La complicité est aussi, évidemment, un élément essentiel pour construire une belle relation gérant-artiste. « Ce que j’aime des artistes avec qui je travaille en ce moment, c’est qu’ils sont ouverts aux propositions, il y a un dialogue. Faire de la gérance, c’est demandant au quotidien, alors il faut qu’il y ait une complicité avec l’artiste pour que ça fonctionne à long terme », indique-t-elle.

Lorsqu’on lui demande un exemple de défi rencontré, rien ne lui vient spontanément à l’esprit. « Il y en a tout le temps!
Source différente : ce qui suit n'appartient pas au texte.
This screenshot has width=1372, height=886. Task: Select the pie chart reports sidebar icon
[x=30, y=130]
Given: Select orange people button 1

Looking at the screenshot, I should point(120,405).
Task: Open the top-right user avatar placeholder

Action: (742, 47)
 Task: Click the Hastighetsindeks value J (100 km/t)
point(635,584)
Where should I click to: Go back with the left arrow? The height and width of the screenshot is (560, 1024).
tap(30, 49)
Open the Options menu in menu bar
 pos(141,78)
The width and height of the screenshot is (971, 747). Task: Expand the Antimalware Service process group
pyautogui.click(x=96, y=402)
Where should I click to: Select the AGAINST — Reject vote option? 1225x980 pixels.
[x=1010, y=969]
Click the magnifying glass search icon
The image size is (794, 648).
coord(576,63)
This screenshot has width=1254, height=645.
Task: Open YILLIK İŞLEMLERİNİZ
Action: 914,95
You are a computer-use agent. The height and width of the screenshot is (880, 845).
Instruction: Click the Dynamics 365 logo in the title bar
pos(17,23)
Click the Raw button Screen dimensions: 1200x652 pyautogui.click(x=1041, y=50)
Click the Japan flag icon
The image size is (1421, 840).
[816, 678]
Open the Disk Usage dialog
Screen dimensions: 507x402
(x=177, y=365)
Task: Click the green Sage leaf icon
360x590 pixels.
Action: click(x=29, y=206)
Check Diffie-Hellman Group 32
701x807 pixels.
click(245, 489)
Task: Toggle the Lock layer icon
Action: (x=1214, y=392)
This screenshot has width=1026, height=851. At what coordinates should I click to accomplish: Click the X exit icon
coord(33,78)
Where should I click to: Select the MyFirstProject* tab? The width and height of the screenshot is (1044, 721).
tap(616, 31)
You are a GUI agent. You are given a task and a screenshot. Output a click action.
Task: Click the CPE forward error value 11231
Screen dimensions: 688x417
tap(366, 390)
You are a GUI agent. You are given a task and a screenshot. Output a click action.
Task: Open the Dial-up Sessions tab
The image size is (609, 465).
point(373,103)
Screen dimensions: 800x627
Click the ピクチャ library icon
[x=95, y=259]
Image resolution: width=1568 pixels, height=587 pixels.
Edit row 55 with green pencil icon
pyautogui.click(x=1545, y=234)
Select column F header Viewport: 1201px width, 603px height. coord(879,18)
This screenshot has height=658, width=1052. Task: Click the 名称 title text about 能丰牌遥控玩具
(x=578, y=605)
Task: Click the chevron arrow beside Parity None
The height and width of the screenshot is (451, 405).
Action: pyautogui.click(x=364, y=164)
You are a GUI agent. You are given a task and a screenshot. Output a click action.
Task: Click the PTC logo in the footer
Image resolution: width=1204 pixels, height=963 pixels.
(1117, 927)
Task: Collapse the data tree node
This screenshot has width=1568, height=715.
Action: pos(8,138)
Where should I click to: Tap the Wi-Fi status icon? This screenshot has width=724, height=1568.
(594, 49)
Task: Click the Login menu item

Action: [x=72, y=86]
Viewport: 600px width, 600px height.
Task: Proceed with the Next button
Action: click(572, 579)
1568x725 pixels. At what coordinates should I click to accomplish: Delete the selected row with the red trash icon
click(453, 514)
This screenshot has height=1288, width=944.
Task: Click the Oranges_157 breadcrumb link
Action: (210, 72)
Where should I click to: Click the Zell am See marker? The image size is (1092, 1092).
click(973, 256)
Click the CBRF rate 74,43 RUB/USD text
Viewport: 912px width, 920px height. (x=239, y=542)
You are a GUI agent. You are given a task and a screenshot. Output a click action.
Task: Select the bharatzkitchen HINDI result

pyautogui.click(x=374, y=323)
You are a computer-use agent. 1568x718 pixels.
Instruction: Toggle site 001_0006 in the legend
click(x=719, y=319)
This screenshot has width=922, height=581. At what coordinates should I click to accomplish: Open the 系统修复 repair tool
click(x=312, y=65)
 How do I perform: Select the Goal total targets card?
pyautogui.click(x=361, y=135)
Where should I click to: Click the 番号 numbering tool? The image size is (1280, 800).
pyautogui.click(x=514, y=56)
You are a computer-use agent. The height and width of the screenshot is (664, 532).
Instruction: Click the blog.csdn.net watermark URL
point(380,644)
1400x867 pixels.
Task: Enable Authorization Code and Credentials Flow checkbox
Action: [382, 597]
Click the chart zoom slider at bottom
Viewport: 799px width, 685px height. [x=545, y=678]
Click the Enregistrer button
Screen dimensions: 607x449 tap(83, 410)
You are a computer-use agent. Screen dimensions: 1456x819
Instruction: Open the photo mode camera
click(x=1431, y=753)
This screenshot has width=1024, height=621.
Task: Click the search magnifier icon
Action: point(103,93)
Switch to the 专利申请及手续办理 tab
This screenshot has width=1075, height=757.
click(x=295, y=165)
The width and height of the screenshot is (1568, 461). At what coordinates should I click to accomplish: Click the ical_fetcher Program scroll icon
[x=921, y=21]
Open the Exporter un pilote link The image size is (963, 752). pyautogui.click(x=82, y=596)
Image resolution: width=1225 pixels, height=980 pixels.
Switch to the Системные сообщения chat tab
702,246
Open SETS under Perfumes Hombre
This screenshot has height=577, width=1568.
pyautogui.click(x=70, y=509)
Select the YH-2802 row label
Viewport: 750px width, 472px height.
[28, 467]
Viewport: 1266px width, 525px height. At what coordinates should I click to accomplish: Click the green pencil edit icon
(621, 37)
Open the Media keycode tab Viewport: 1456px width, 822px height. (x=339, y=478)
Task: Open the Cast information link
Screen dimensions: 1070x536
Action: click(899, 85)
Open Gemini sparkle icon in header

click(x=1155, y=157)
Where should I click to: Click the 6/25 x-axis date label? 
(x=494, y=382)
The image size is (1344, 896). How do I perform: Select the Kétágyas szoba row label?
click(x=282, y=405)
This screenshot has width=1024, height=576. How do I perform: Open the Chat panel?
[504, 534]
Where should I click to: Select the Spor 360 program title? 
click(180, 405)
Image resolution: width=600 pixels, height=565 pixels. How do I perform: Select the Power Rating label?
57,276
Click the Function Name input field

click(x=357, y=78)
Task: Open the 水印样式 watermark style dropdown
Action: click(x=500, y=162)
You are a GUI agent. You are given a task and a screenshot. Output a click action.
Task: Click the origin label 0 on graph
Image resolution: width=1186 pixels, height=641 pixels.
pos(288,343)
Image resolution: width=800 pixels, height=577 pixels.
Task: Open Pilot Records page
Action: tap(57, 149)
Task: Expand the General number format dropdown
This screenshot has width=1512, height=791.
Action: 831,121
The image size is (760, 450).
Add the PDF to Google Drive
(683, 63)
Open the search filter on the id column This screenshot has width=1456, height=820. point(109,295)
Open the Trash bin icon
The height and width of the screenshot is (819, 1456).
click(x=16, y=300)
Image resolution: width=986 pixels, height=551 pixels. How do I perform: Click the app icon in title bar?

Mais je te dirais que la pandémie a été un pas pire défi. Tout à coup il a fallu se tourner vers le virtuel, développer des actions innovantes pour rejoindre le public. » De l’eau au moulin a été apportée par Louis-Jean Cormier, qui a voulu développer une plateforme payante, comprenant du matériel exclusif pour les abonnés. Baptisé Le 360, ce site lancé avec le début du printemps comprend des épisodes, des rencontres, des collabos, des classes, des moments en coulisses et des partitions. « On en est vraiment fiers. Je n’ai pas vu d’autres artistes qui avaient ça. J’ai hâte que ce soit lancé, ça va nous enlever 100 livres de sur les épaules! », nous disait la gérante quelques jours avant le grand dévoilement.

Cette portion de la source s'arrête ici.